*** Supplied entries ***

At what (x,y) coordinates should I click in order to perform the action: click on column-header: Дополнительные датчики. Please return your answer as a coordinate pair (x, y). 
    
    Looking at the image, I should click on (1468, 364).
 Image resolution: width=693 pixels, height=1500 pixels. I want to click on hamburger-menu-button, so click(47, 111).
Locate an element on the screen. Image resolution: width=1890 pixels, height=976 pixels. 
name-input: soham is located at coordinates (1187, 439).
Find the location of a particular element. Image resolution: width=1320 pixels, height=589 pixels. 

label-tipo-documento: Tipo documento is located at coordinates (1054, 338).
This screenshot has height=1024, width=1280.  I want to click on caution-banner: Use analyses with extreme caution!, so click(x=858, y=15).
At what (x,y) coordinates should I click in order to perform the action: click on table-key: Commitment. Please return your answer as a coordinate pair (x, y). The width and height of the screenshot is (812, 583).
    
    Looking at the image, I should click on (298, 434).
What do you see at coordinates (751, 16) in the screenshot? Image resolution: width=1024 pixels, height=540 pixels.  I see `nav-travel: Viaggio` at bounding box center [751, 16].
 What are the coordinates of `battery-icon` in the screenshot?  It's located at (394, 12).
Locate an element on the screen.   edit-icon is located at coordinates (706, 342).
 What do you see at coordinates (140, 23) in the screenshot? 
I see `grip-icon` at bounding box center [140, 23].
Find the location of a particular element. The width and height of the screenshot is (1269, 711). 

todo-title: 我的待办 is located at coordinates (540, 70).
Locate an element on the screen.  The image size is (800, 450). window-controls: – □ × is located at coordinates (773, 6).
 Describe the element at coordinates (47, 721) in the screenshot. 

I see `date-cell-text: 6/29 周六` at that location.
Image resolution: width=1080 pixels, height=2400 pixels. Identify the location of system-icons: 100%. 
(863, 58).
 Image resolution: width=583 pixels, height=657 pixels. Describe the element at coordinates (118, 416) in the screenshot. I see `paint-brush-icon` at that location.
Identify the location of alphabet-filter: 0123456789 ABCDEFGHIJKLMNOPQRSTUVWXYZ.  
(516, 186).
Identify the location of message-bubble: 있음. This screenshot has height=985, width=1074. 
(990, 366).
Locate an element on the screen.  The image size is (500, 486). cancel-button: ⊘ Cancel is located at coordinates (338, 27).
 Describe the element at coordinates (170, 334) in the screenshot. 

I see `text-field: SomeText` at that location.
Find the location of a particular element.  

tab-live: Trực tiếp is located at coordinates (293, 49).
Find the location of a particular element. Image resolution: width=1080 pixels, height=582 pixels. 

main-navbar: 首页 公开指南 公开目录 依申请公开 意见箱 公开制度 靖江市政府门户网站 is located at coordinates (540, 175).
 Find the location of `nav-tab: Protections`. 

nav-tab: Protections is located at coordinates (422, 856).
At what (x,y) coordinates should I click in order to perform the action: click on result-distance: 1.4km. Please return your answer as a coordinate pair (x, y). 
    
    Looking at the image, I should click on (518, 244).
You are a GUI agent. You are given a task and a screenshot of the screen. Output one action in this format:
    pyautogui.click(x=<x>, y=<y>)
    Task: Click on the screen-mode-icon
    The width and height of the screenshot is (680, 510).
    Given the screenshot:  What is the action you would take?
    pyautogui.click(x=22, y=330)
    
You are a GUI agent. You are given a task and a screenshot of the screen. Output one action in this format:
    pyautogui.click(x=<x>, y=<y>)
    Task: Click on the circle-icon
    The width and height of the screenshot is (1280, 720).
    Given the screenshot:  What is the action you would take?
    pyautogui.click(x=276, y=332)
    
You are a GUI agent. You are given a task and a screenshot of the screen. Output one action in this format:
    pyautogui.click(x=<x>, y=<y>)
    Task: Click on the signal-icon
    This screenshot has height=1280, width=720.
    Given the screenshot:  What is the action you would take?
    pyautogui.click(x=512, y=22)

*** End of Supplied entries ***

(Requirement):
Please edit the rows above, changing every "Locate an element on the screen" to "Find an element on the screen" and leaving everything else as it is.

(Final answer):
At what (x,y) coordinates should I click in order to perform the action: click on column-header: Дополнительные датчики. Please return your answer as a coordinate pair (x, y). 
    
    Looking at the image, I should click on (1468, 364).
 Image resolution: width=693 pixels, height=1500 pixels. I want to click on hamburger-menu-button, so click(47, 111).
Find an element on the screen. Image resolution: width=1890 pixels, height=976 pixels. 
name-input: soham is located at coordinates (1187, 439).
Find the location of a particular element. Image resolution: width=1320 pixels, height=589 pixels. 

label-tipo-documento: Tipo documento is located at coordinates (1054, 338).
This screenshot has height=1024, width=1280.  I want to click on caution-banner: Use analyses with extreme caution!, so click(x=858, y=15).
At what (x,y) coordinates should I click in order to perform the action: click on table-key: Commitment. Please return your answer as a coordinate pair (x, y). The width and height of the screenshot is (812, 583).
    
    Looking at the image, I should click on (298, 434).
What do you see at coordinates (751, 16) in the screenshot? Image resolution: width=1024 pixels, height=540 pixels.  I see `nav-travel: Viaggio` at bounding box center [751, 16].
 What are the coordinates of `battery-icon` in the screenshot?  It's located at (394, 12).
Find an element on the screen.   edit-icon is located at coordinates (706, 342).
 What do you see at coordinates (140, 23) in the screenshot? 
I see `grip-icon` at bounding box center [140, 23].
Find the location of a particular element. The width and height of the screenshot is (1269, 711). 

todo-title: 我的待办 is located at coordinates (540, 70).
Find an element on the screen.  The image size is (800, 450). window-controls: – □ × is located at coordinates (773, 6).
 Describe the element at coordinates (47, 721) in the screenshot. 

I see `date-cell-text: 6/29 周六` at that location.
Image resolution: width=1080 pixels, height=2400 pixels. Identify the location of system-icons: 100%. 
(863, 58).
 Image resolution: width=583 pixels, height=657 pixels. Describe the element at coordinates (118, 416) in the screenshot. I see `paint-brush-icon` at that location.
Identify the location of alphabet-filter: 0123456789 ABCDEFGHIJKLMNOPQRSTUVWXYZ.  
(516, 186).
Identify the location of message-bubble: 있음. This screenshot has height=985, width=1074. 
(990, 366).
Find an element on the screen.  The image size is (500, 486). cancel-button: ⊘ Cancel is located at coordinates (338, 27).
 Describe the element at coordinates (170, 334) in the screenshot. 

I see `text-field: SomeText` at that location.
Find the location of a particular element.  

tab-live: Trực tiếp is located at coordinates (293, 49).
Find the location of a particular element. Image resolution: width=1080 pixels, height=582 pixels. 

main-navbar: 首页 公开指南 公开目录 依申请公开 意见箱 公开制度 靖江市政府门户网站 is located at coordinates (540, 175).
 Find the location of `nav-tab: Protections`. 

nav-tab: Protections is located at coordinates (422, 856).
At what (x,y) coordinates should I click in order to perform the action: click on result-distance: 1.4km. Please return your answer as a coordinate pair (x, y). 
    
    Looking at the image, I should click on (518, 244).
You are a GUI agent. You are given a task and a screenshot of the screen. Output one action in this format:
    pyautogui.click(x=<x>, y=<y>)
    Task: Click on the screen-mode-icon
    The width and height of the screenshot is (680, 510).
    Given the screenshot:  What is the action you would take?
    pyautogui.click(x=22, y=330)
    
You are a GUI agent. You are given a task and a screenshot of the screen. Output one action in this format:
    pyautogui.click(x=<x>, y=<y>)
    Task: Click on the circle-icon
    The width and height of the screenshot is (1280, 720).
    Given the screenshot:  What is the action you would take?
    pyautogui.click(x=276, y=332)
    
You are a GUI agent. You are given a task and a screenshot of the screen. Output one action in this format:
    pyautogui.click(x=<x>, y=<y>)
    Task: Click on the signal-icon
    This screenshot has height=1280, width=720.
    Given the screenshot:  What is the action you would take?
    pyautogui.click(x=512, y=22)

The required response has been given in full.